Unary numeral system

The unary numeral system is the simplest numeral system to represent natural numbers:[1] to represent a number N, a symbol representing 1 is repeated N times.[2]

In the unary system, the number 0 (zero) is represented by the empty string, that is, the absence of a symbol. Numbers 1, 2, 3, 4, 5, 6, ... are represented in unary as 1, 11, 111, 1111, 11111, 111111, ...[3]

In the positional notation framework, the unary is the bijective base-1 numeral system.

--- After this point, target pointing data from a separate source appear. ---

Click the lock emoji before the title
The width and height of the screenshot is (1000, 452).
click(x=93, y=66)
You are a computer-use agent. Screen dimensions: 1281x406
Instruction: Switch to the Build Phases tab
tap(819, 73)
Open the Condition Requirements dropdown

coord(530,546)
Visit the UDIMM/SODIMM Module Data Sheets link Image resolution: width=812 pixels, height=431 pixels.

However, because the value of a digit does not depend on its position, one can argue that unary is not a positional system.

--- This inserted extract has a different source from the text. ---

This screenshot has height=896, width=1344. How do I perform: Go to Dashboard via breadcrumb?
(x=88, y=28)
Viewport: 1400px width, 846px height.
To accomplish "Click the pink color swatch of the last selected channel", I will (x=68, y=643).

The use of tally marks in counting is an application of the unary numeral system. For example, using the tally mark |, the number 3 is represented as |||. In East Asian cultures, the number 3 is represented as , a character drawn with three strokes.[4] (One and two are represented similarly.) In China and Japan, the character 正, drawn with 5 strokes, is sometimes used to represent 5 as a tally.[5][6]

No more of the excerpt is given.